I've got the Porter-Cable version of this, all your points are spot on. Can't believe they paid the engineer that designed the fence.


----------



## AaronK

that's right - i wanted but forgot to mention that this has been rebranded as the Porter-Cable benchtop jointer.

I would have liked to bolt a fence at fixed 90º to the outfeed table, but the sides of that table arent even 90º to the top and there's not enough room to make it a simple job. I can't imagine anything less stable than it is right now - a single pivot point!


----------



## Dusty56

I have one of these POS and it has about 2" of dust on it from sitting idle for tooo many years now. 
They should rename it as *the model of ultimate frustration * 
I was also a newbie when I bought it and thought that all of the problems I was having were my own fault. Consider yourself lucky to have lost only $40 ! I could have bought a real jointer for what I paid for my POS…..Haven't bought a single new Delta product since.

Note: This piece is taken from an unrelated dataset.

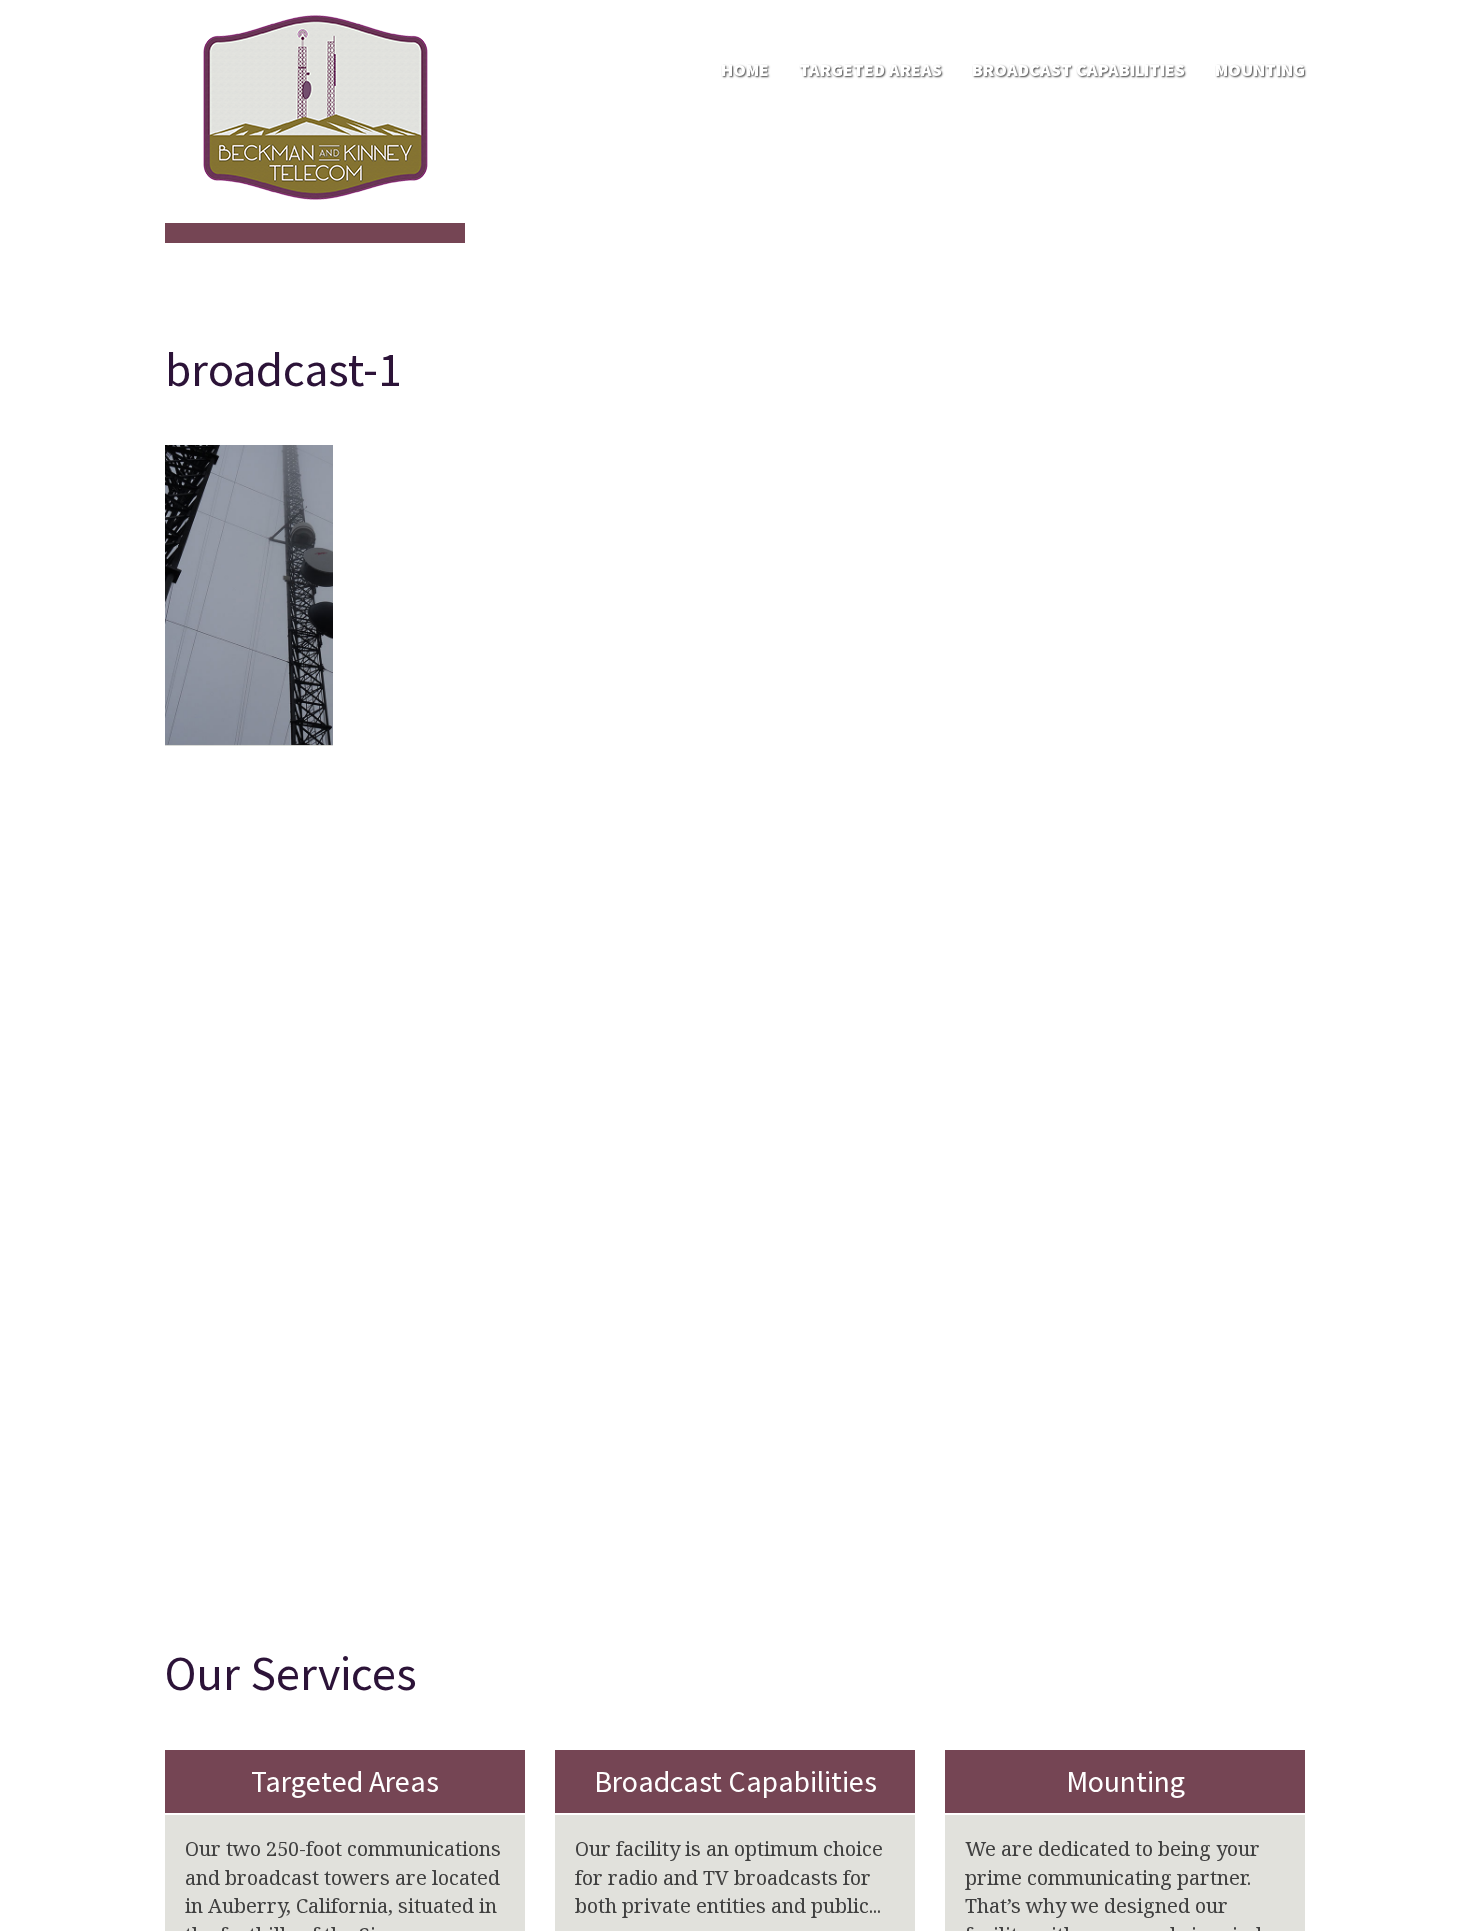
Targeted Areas (870, 69)
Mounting (1260, 69)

On the other hand , I am the proud owner of two antique Delta jointers , a 4" and a 6"....all cast iron and still rock solid : )


----------



## 33706

One point that needs to be made about these table-top jointers….the noise will drive you crazy. Better to consider a jointer with an externally mounted motor, usually mounted below and belt-driven to the arbor. You can plane away all day while the baby naps upstairs. Don't consider these bench-tops unless you're off working in a shed, all by yourself.


----------



## AaronK

i was actually impressed with how quiet it is! the noise is nothing compared to my universal motor-driven table saw and the insanely loud 12" "portable" ryobi planer.


----------



## 33706

Aaron, sorry for the contradicting post. I had a Delta just like the one in your picture, and indeed it had a universal motor. If the Delta benchtops are quiet now, I'd consider replacing my ancient Power-Kraft, which purrs like a kitten. The noise, (and the short bed) were the the only things I found objectionable about my Delta, which was prob 20 yrs ago. Ditto on the Ryobi planer, man those things are loud.


----------



## AaronK

i wouldnt call it quiet by a long shot, but I was able to use it for short periods of time without hearing protection - especially on the lower speeds.

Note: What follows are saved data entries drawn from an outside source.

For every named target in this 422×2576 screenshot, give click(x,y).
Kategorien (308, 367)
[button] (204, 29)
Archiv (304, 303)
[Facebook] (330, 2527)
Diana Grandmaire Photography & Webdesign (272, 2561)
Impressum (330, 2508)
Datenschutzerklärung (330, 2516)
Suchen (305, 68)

eventually i'll be able to upgrade my equipment to nice induction motors. it must be nice to not have stuff roaring at you all the time.


----------



## dannymac

I bought this jointer new, dam must be almost 10 years ago now, my only problem with it has been jointing some of the longer lengths i've needed, other than that i've never had any difficulties with it. ofcoarse i must say i tend to baby my shop tools, work tools i work them till death but my shop tools i treat as prized possessions. good luck with yours


----------



## dbhost

This little Delta jointer honestly is oneof the reasons I haven't given Delta more than a passing glance, that and the bench top table saw, and CMS that a college friend of mine had that Delta pimped their name out to… I remmbert he oldsolid Rockwell / Delta stuff which was great, but the newer stuff I have seen of theirs has turned me off pretty badly… And this coming from a guy with a LOT of Harbor Freight in his shop!


----------



## Blackbear

I also have the porter-cable version of this. All the comments about the crappy fence, slightly mis-aligned tables and such are right on. I'd add that the blades don't last long either. I did get some good projects out of it, it was an OK jointer for a complete beginner.

I bought mine about 14 months ago and it recently died (motor won't start, no noise, nothing). It may need new brushes on the motor or it may be burned out, I don't know yet. All I know is this isn't really acceptable for a 14 month old jointer that cost ~$200.00 USD.

All that being said, if you are really new to woodworking and aren't sure if you are really going to love it and stick with it, an inexpensive bench top jointer is still probably the way to go. You can always sell it and upgrade. Just maybe look at a jointer besides this model?


----------